_Problem description_.
Copy the listing below line for line, with no changes.

_Provided entries_.
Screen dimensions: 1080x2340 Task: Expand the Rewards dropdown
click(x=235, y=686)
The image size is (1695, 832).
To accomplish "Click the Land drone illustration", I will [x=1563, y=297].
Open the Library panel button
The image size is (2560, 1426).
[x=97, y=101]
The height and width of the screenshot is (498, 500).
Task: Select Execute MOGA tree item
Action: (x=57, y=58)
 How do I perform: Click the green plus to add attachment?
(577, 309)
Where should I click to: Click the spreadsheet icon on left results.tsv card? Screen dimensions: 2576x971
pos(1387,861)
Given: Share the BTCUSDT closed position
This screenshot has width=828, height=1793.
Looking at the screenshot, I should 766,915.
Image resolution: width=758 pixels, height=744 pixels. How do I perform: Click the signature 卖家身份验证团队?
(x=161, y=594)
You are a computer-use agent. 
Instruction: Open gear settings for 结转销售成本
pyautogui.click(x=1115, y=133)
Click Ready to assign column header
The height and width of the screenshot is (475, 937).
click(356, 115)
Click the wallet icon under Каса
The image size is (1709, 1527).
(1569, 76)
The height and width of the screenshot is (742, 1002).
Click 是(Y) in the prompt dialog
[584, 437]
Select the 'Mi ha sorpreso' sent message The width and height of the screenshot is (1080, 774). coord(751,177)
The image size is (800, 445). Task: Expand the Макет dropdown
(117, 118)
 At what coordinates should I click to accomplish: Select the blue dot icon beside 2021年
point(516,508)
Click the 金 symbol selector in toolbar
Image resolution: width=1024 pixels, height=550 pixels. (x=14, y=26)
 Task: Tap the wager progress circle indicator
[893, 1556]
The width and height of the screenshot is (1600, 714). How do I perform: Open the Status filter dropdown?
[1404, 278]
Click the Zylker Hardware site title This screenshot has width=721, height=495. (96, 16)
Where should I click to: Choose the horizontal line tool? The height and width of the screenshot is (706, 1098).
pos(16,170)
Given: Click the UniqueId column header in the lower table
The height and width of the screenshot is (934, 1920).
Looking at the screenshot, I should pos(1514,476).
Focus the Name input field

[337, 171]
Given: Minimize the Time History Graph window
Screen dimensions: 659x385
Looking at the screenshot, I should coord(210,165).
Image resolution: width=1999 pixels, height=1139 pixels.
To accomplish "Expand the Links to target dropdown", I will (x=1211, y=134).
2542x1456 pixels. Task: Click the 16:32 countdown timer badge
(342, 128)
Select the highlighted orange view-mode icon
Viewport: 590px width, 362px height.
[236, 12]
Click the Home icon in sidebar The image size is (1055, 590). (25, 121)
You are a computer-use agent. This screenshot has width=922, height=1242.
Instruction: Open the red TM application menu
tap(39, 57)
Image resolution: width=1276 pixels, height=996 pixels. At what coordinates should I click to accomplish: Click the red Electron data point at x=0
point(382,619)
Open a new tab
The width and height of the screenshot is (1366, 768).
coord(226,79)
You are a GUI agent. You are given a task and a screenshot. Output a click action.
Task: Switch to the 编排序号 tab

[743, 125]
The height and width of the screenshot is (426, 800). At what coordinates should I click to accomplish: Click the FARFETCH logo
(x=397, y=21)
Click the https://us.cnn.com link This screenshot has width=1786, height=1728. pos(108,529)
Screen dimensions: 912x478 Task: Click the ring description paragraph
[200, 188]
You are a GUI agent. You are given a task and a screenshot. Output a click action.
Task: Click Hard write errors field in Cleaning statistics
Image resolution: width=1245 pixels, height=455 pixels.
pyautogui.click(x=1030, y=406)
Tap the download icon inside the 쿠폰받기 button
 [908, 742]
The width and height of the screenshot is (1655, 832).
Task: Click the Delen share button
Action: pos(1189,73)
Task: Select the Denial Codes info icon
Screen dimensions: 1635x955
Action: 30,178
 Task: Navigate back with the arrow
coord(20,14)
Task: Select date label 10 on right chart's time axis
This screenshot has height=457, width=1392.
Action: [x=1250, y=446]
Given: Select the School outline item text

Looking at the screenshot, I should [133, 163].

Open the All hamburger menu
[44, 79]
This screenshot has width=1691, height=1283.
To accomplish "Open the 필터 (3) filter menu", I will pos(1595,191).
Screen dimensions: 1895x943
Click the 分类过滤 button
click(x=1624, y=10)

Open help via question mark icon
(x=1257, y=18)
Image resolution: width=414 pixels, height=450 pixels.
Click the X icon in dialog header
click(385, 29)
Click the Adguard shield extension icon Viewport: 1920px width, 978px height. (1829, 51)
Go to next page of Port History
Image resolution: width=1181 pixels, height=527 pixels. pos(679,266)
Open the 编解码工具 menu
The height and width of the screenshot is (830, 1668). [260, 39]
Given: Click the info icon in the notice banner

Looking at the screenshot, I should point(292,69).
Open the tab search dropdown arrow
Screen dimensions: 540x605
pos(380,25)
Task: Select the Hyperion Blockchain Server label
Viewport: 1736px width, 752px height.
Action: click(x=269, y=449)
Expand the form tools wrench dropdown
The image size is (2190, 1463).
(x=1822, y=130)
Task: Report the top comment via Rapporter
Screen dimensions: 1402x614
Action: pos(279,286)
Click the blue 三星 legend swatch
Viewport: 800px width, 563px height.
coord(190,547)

_Output_.
Screen dimensions: 1080x2340 Task: Expand the Rewards dropdown
click(x=235, y=686)
The image size is (1695, 832).
To accomplish "Click the Land drone illustration", I will [x=1563, y=297].
Open the Library panel button
The image size is (2560, 1426).
[x=97, y=101]
The height and width of the screenshot is (498, 500).
Task: Select Execute MOGA tree item
Action: (x=57, y=58)
 How do I perform: Click the green plus to add attachment?
(577, 309)
Where should I click to: Click the spreadsheet icon on left results.tsv card? Screen dimensions: 2576x971
pos(1387,861)
Given: Share the BTCUSDT closed position
This screenshot has width=828, height=1793.
Looking at the screenshot, I should 766,915.
Image resolution: width=758 pixels, height=744 pixels. How do I perform: Click the signature 卖家身份验证团队?
(x=161, y=594)
You are a computer-use agent. 
Instruction: Open gear settings for 结转销售成本
pyautogui.click(x=1115, y=133)
Click Ready to assign column header
The height and width of the screenshot is (475, 937).
click(356, 115)
Click the wallet icon under Каса
The image size is (1709, 1527).
(1569, 76)
The height and width of the screenshot is (742, 1002).
Click 是(Y) in the prompt dialog
[584, 437]
Select the 'Mi ha sorpreso' sent message The width and height of the screenshot is (1080, 774). coord(751,177)
The image size is (800, 445). Task: Expand the Макет dropdown
(117, 118)
 At what coordinates should I click to accomplish: Select the blue dot icon beside 2021年
point(516,508)
Click the 金 symbol selector in toolbar
Image resolution: width=1024 pixels, height=550 pixels. (x=14, y=26)
 Task: Tap the wager progress circle indicator
[893, 1556]
The width and height of the screenshot is (1600, 714). How do I perform: Open the Status filter dropdown?
[1404, 278]
Click the Zylker Hardware site title This screenshot has width=721, height=495. (96, 16)
Where should I click to: Choose the horizontal line tool? The height and width of the screenshot is (706, 1098).
pos(16,170)
Given: Click the UniqueId column header in the lower table
The height and width of the screenshot is (934, 1920).
Looking at the screenshot, I should pos(1514,476).
Focus the Name input field

[337, 171]
Given: Minimize the Time History Graph window
Screen dimensions: 659x385
Looking at the screenshot, I should coord(210,165).
Image resolution: width=1999 pixels, height=1139 pixels.
To accomplish "Expand the Links to target dropdown", I will (x=1211, y=134).
2542x1456 pixels. Task: Click the 16:32 countdown timer badge
(342, 128)
Select the highlighted orange view-mode icon
Viewport: 590px width, 362px height.
[236, 12]
Click the Home icon in sidebar The image size is (1055, 590). (25, 121)
You are a computer-use agent. This screenshot has width=922, height=1242.
Instruction: Open the red TM application menu
tap(39, 57)
Image resolution: width=1276 pixels, height=996 pixels. At what coordinates should I click to accomplish: Click the red Electron data point at x=0
point(382,619)
Open a new tab
The width and height of the screenshot is (1366, 768).
coord(226,79)
You are a GUI agent. You are given a task and a screenshot. Output a click action.
Task: Switch to the 编排序号 tab

[743, 125]
The height and width of the screenshot is (426, 800). At what coordinates should I click to accomplish: Click the FARFETCH logo
(x=397, y=21)
Click the https://us.cnn.com link This screenshot has width=1786, height=1728. pos(108,529)
Screen dimensions: 912x478 Task: Click the ring description paragraph
[200, 188]
You are a GUI agent. You are given a task and a screenshot. Output a click action.
Task: Click Hard write errors field in Cleaning statistics
Image resolution: width=1245 pixels, height=455 pixels.
pyautogui.click(x=1030, y=406)
Tap the download icon inside the 쿠폰받기 button
 [908, 742]
The width and height of the screenshot is (1655, 832).
Task: Click the Delen share button
Action: pos(1189,73)
Task: Select the Denial Codes info icon
Screen dimensions: 1635x955
Action: 30,178
 Task: Navigate back with the arrow
coord(20,14)
Task: Select date label 10 on right chart's time axis
This screenshot has height=457, width=1392.
Action: [x=1250, y=446]
Given: Select the School outline item text

Looking at the screenshot, I should [133, 163].

Open the All hamburger menu
[44, 79]
This screenshot has width=1691, height=1283.
To accomplish "Open the 필터 (3) filter menu", I will pos(1595,191).
Screen dimensions: 1895x943
Click the 分类过滤 button
click(x=1624, y=10)

Open help via question mark icon
(x=1257, y=18)
Image resolution: width=414 pixels, height=450 pixels.
Click the X icon in dialog header
click(385, 29)
Click the Adguard shield extension icon Viewport: 1920px width, 978px height. (1829, 51)
Go to next page of Port History
Image resolution: width=1181 pixels, height=527 pixels. pos(679,266)
Open the 编解码工具 menu
The height and width of the screenshot is (830, 1668). [260, 39]
Given: Click the info icon in the notice banner

Looking at the screenshot, I should point(292,69).
Open the tab search dropdown arrow
Screen dimensions: 540x605
pos(380,25)
Task: Select the Hyperion Blockchain Server label
Viewport: 1736px width, 752px height.
Action: click(x=269, y=449)
Expand the form tools wrench dropdown
The image size is (2190, 1463).
(x=1822, y=130)
Task: Report the top comment via Rapporter
Screen dimensions: 1402x614
Action: pos(279,286)
Click the blue 三星 legend swatch
Viewport: 800px width, 563px height.
coord(190,547)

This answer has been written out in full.